- Problem requirements: Swap every "Screen dimensions" in the data below for "Screen size", and reproduce all the lines with nothing else changed.
··· Provided records ···
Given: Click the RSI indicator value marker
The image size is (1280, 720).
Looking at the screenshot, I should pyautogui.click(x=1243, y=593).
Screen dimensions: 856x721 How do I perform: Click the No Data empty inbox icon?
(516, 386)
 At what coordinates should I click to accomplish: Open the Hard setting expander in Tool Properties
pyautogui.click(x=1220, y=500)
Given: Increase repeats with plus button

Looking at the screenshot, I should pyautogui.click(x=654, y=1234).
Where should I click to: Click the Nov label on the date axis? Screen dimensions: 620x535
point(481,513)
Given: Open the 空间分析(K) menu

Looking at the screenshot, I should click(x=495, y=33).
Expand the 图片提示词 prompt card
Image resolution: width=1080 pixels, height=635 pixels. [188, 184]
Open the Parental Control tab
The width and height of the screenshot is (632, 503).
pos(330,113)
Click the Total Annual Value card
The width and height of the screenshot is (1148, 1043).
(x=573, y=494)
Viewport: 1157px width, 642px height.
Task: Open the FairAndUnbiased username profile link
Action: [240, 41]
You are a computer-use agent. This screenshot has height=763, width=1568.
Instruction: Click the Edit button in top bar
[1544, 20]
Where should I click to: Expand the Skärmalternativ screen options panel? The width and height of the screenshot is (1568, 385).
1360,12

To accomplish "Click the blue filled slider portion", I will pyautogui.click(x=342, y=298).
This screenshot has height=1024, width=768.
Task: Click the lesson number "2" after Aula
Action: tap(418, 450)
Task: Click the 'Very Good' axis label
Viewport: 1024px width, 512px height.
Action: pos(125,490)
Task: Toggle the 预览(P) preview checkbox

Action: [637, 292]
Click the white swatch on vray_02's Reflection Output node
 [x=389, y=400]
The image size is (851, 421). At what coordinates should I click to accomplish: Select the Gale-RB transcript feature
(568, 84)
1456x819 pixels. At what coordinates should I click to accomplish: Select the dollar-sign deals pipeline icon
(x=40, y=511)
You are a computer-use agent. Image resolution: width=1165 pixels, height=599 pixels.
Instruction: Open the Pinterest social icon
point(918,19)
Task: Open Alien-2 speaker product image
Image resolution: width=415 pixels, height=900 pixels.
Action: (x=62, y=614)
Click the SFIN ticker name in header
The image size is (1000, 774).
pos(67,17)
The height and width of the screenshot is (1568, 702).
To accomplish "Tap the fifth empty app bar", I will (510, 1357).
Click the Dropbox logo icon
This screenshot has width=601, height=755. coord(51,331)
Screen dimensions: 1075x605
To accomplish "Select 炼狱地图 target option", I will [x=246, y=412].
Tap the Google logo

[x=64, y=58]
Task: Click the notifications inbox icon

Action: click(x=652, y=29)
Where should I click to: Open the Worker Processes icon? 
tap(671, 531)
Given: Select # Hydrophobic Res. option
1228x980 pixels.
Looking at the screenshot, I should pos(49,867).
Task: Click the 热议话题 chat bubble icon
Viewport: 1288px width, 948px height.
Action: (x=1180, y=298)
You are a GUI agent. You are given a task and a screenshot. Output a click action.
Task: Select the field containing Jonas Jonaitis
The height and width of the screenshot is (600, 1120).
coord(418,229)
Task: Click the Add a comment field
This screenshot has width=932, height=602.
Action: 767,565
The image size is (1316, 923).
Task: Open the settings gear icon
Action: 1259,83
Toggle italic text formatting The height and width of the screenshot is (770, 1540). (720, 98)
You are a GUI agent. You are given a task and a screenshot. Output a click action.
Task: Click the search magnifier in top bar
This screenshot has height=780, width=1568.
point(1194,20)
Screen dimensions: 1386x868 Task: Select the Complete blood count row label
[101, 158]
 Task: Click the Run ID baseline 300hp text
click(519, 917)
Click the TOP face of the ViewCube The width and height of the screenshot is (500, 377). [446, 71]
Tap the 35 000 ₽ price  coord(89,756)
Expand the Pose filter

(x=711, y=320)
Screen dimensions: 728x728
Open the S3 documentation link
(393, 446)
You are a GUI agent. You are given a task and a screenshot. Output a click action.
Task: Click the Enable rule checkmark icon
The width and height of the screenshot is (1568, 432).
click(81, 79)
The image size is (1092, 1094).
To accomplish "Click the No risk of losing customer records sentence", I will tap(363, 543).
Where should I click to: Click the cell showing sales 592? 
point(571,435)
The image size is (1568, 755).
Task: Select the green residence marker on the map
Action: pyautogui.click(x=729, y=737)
···
- Expected output:
Given: Click the RSI indicator value marker
The image size is (1280, 720).
Looking at the screenshot, I should pyautogui.click(x=1243, y=593).
Screen size: 856x721 How do I perform: Click the No Data empty inbox icon?
(516, 386)
 At what coordinates should I click to accomplish: Open the Hard setting expander in Tool Properties
pyautogui.click(x=1220, y=500)
Given: Increase repeats with plus button

Looking at the screenshot, I should pyautogui.click(x=654, y=1234).
Where should I click to: Click the Nov label on the date axis? Screen size: 620x535
point(481,513)
Given: Open the 空间分析(K) menu

Looking at the screenshot, I should click(x=495, y=33).
Expand the 图片提示词 prompt card
Image resolution: width=1080 pixels, height=635 pixels. [188, 184]
Open the Parental Control tab
The width and height of the screenshot is (632, 503).
pos(330,113)
Click the Total Annual Value card
The width and height of the screenshot is (1148, 1043).
(x=573, y=494)
Viewport: 1157px width, 642px height.
Task: Open the FairAndUnbiased username profile link
Action: [240, 41]
You are a computer-use agent. This screenshot has height=763, width=1568.
Instruction: Click the Edit button in top bar
[1544, 20]
Where should I click to: Expand the Skärmalternativ screen options panel? The width and height of the screenshot is (1568, 385).
1360,12

To accomplish "Click the blue filled slider portion", I will pyautogui.click(x=342, y=298).
This screenshot has height=1024, width=768.
Task: Click the lesson number "2" after Aula
Action: tap(418, 450)
Task: Click the 'Very Good' axis label
Viewport: 1024px width, 512px height.
Action: pos(125,490)
Task: Toggle the 预览(P) preview checkbox

Action: [637, 292]
Click the white swatch on vray_02's Reflection Output node
 [x=389, y=400]
The image size is (851, 421). At what coordinates should I click to accomplish: Select the Gale-RB transcript feature
(568, 84)
1456x819 pixels. At what coordinates should I click to accomplish: Select the dollar-sign deals pipeline icon
(x=40, y=511)
You are a computer-use agent. Image resolution: width=1165 pixels, height=599 pixels.
Instruction: Open the Pinterest social icon
point(918,19)
Task: Open Alien-2 speaker product image
Image resolution: width=415 pixels, height=900 pixels.
Action: (x=62, y=614)
Click the SFIN ticker name in header
The image size is (1000, 774).
pos(67,17)
The height and width of the screenshot is (1568, 702).
To accomplish "Tap the fifth empty app bar", I will (510, 1357).
Click the Dropbox logo icon
This screenshot has width=601, height=755. coord(51,331)
Screen size: 1075x605
To accomplish "Select 炼狱地图 target option", I will [x=246, y=412].
Tap the Google logo

[x=64, y=58]
Task: Click the notifications inbox icon

Action: click(x=652, y=29)
Where should I click to: Open the Worker Processes icon? 
tap(671, 531)
Given: Select # Hydrophobic Res. option
1228x980 pixels.
Looking at the screenshot, I should pos(49,867).
Task: Click the 热议话题 chat bubble icon
Viewport: 1288px width, 948px height.
Action: (x=1180, y=298)
You are a GUI agent. You are given a task and a screenshot. Output a click action.
Task: Select the field containing Jonas Jonaitis
The height and width of the screenshot is (600, 1120).
coord(418,229)
Task: Click the Add a comment field
This screenshot has width=932, height=602.
Action: 767,565
The image size is (1316, 923).
Task: Open the settings gear icon
Action: 1259,83
Toggle italic text formatting The height and width of the screenshot is (770, 1540). (720, 98)
You are a GUI agent. You are given a task and a screenshot. Output a click action.
Task: Click the search magnifier in top bar
This screenshot has height=780, width=1568.
point(1194,20)
Screen size: 1386x868 Task: Select the Complete blood count row label
[101, 158]
 Task: Click the Run ID baseline 300hp text
click(519, 917)
Click the TOP face of the ViewCube The width and height of the screenshot is (500, 377). [446, 71]
Tap the 35 000 ₽ price  coord(89,756)
Expand the Pose filter

(x=711, y=320)
Screen size: 728x728
Open the S3 documentation link
(393, 446)
You are a GUI agent. You are given a task and a screenshot. Output a click action.
Task: Click the Enable rule checkmark icon
The width and height of the screenshot is (1568, 432).
click(81, 79)
The image size is (1092, 1094).
To accomplish "Click the No risk of losing customer records sentence", I will tap(363, 543).
Where should I click to: Click the cell showing sales 592? 
point(571,435)
The image size is (1568, 755).
Task: Select the green residence marker on the map
Action: pyautogui.click(x=729, y=737)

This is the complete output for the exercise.